Debunking the Lone Wolf Sales Myth
An early draft of an article I'm writing looks at the concept of the lone wolf model of salesmanship. You know it: The salesperson has the self-image of a solitary hunter, stalking and bringing down prey to feed the hungry mouths back at the den. We've all heard this stereotype many times, and I've used it in my work as an example of what not to allow if you want true and lasting success in your customer-facing efforts. Yet it persists. Why?
I think a big part of it is that humans have an affinity for dogs. Wolves are where domestic dogs came from, and they look like really big dogs for the most part—they can even interbreed.

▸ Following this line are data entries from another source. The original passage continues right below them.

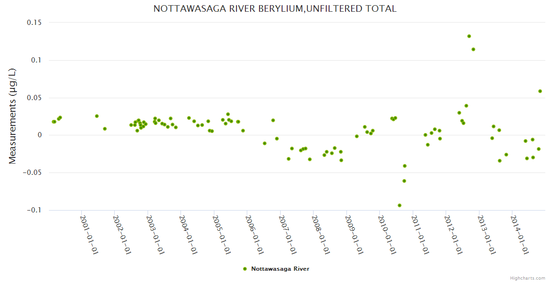Viewport: 550px width, 282px height.
Task: Select the lowest data point near -0.09
Action: [400, 205]
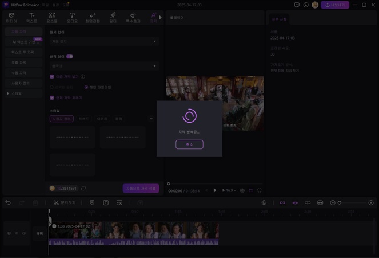Check the 현재 자막 지우기 checkbox
The height and width of the screenshot is (258, 379).
(52, 97)
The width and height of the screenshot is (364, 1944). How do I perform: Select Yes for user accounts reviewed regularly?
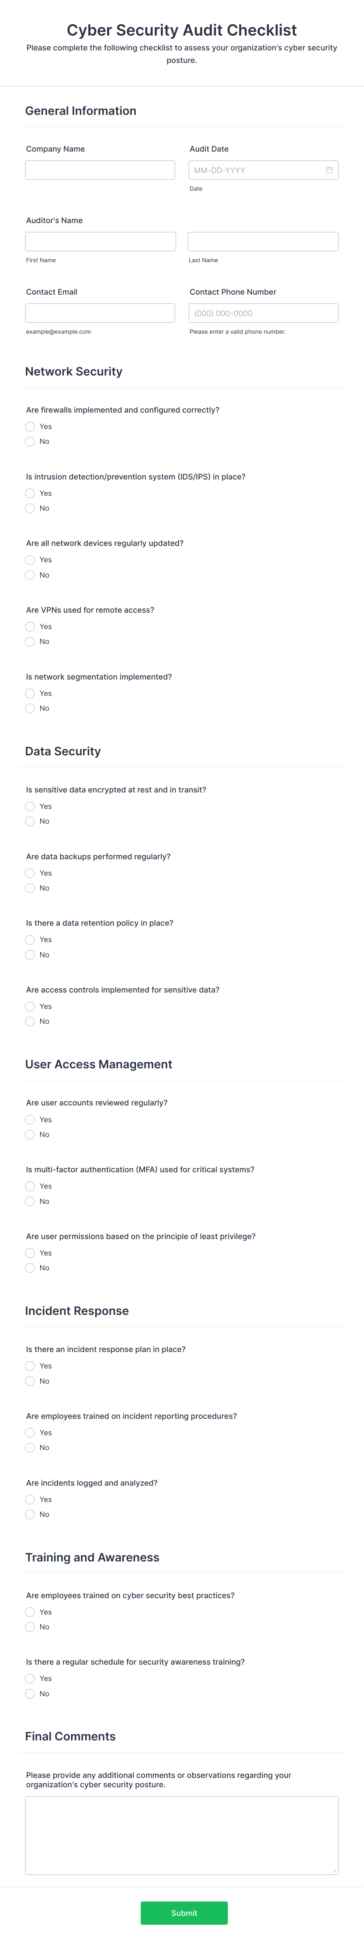point(29,1119)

Most dog owners have one dog, or a few at most, and those dogs don't have to work together for survival. As such, we see dogs as individuals, and dogs are just like wolves, right?

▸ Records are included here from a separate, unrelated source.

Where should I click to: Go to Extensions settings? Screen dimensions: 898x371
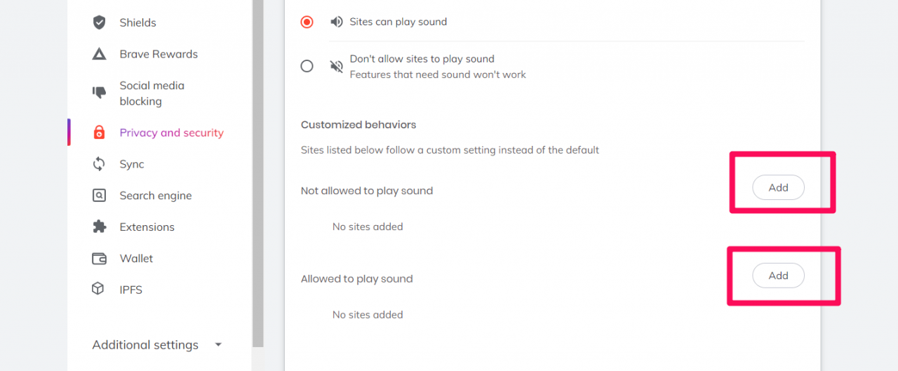tap(147, 227)
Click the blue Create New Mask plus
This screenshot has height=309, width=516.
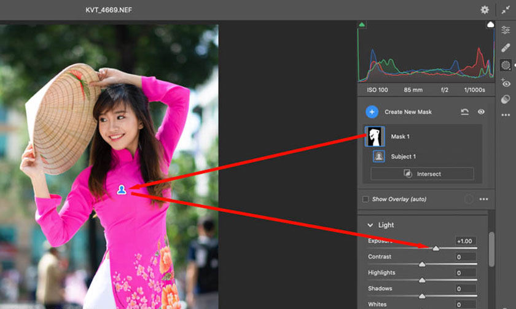tap(372, 111)

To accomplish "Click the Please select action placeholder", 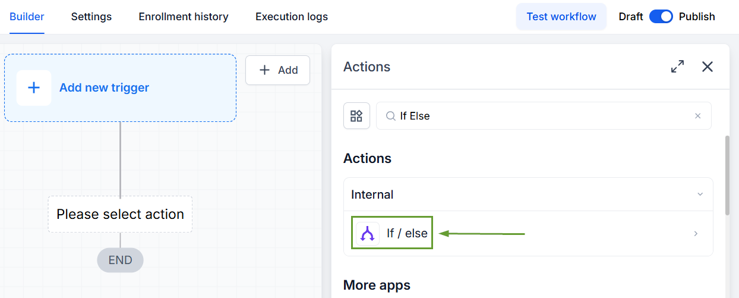I will coord(120,214).
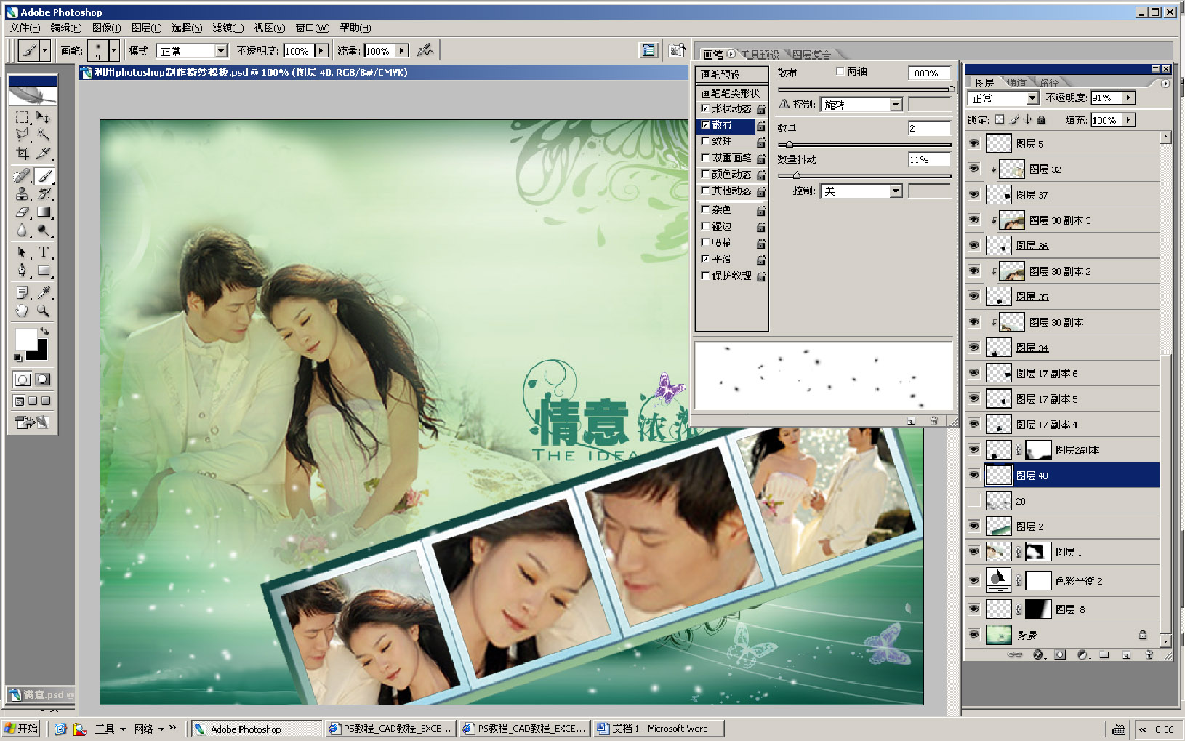Image resolution: width=1185 pixels, height=741 pixels.
Task: Open the 滤镜 filter menu
Action: (x=228, y=28)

So dogs are individuals, therefore wolves are individuals. We see our own individualism reflected in our pets, and we know we can get things done by ourselves. A few twists of logic later, the lone wolf model makes sense.
The fact is a lone wolf is a dead wolf. Wolves and many other canines are pack hunters, and have evolved to work as a team. Chasing prey, turning it, and taking it down are all group efforts. Two wolves can tackle a much larger animal than one can, and wolves usually work in groups larger than two.

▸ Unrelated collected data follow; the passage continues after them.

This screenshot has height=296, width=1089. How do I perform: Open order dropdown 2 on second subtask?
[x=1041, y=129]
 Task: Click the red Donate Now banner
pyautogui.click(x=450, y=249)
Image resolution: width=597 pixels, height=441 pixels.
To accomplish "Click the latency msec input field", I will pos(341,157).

Now let's look at the wolf's distant cousin, the hyena. One hyena is useless as a hunter, except for stealing baby animals that wander off. Two hyenas are a match for a lioness, and three are enough to drive off an adult male lion, the heavy hitter of the pride. The lion knows that he can kill a hyena, but he will be badly injured by the other two while doing it. The hyenas know it, too, and use it to their advantage. If you want to bring it back to wolves (which, let's face it, are way more attractive than hyenas), replace the lion with a grizzly bear and you have a similar exchange.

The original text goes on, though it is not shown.